I have an RSS feed that's being generated from user entered data. There are many users that are entering in text in Japanese, and most of the time there is no issues. However, there's one particular RSS feed that is displaying the errror:
error on line 25 at column 25: Input is not proper UTF-8, indicate encoding !
Bytes: 0x0B 0x32 0x38 0x20
Note in this particular RSS feed, this is not the first spot in which Japanese characters appear.

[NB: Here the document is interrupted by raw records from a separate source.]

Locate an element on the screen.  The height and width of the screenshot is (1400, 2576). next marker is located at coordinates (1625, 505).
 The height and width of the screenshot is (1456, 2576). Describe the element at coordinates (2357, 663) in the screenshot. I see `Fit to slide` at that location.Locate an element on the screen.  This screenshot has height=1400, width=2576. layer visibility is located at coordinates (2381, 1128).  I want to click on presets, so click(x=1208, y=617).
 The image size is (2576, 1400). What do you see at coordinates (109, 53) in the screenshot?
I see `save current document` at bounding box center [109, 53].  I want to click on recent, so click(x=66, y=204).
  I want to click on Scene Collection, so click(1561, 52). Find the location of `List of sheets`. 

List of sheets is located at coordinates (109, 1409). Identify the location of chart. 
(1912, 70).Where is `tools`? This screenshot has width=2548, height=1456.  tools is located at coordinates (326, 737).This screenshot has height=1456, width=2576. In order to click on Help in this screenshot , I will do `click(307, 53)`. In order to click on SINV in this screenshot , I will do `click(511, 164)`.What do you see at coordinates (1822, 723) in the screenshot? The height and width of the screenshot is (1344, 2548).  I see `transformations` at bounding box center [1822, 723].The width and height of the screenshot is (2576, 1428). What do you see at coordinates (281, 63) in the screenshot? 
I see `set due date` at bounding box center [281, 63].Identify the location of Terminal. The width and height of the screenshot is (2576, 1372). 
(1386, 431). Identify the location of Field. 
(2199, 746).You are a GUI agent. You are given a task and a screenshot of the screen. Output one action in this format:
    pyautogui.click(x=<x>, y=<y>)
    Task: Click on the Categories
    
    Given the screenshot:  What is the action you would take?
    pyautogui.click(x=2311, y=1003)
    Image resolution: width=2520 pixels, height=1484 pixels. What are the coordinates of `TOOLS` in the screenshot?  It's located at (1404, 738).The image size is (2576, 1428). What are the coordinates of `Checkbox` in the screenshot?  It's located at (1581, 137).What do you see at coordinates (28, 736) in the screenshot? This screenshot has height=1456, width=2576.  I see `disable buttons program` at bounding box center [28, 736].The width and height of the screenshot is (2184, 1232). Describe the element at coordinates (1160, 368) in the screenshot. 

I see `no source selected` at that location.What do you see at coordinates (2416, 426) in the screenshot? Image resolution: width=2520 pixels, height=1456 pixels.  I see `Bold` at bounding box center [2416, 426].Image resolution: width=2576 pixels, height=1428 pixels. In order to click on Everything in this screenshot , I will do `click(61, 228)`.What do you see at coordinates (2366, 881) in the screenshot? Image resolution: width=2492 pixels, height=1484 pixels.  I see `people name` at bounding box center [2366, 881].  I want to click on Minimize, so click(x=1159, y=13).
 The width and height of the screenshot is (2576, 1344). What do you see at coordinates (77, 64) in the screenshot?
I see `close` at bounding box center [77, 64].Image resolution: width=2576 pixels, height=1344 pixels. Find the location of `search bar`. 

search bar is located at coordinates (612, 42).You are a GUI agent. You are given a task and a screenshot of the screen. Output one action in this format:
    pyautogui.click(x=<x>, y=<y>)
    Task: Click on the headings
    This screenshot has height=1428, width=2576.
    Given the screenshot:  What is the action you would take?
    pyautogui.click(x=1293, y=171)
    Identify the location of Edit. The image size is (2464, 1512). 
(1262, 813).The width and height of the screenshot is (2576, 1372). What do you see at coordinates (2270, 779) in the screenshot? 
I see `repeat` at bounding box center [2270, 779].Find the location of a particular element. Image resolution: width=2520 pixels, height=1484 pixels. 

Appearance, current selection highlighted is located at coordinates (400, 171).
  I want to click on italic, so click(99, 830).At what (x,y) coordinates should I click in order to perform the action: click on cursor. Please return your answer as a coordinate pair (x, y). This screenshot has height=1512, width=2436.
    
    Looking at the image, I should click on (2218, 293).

I've seen other answers Error: "Input is not proper UTF-8, indicate encoding !" using PHP's simplexml_load_string which suggest trying to change the encoding or some such, but I'm confused as to why the encoding is only failing on this particular feed, and also, if it's because this one person input Japanese encoded in a different manner, how I could I detect when someone inputs in a different way, and selectively fix only those that might cause an issue.
EDIT: Per this article: http://www.localizingjapan.com/blog/2012/01/30/detecting-and-conveting-japanese-multibyte-encodings-in-php/
I tried adding the following:
if (!mb_check_encoding($content, "UTF-8")) {
$content = mb_convert_encoding($content, "UTF-8",
"Shift-JIS, EUC-JP, JIS, SJIS, JIS-ms, eucJP-win, SJIS-win, ISO-2022-JP,
ISO-2022-JP-MS, SJIS-mac, SJIS-Mobile#DOCOMO, SJIS-Mobile#KDDI,
SJIS-Mobile#SOFTBANK, UTF-8-Mobile#DOCOMO, UTF-8-Mobile#KDDI-A,
UTF-8-Mobile#KDDI-B, UTF-8-Mobile#SOFTBANK, ISO-2022-JP-MOBILE#KDDI");
}
But, it's still reporting as not being properly encoded in utf8.
Edit2: So, I'm extremely confused, because I just had it log what encoding mb_detect_encoding thinks the text is, and it's all coming back as either ASCII (must be other fields, since Japanese cannot be ASCII, obviously), and UTF-8. Do you have any idea why it can think it's UTF-8, but still be getting these encoding errors?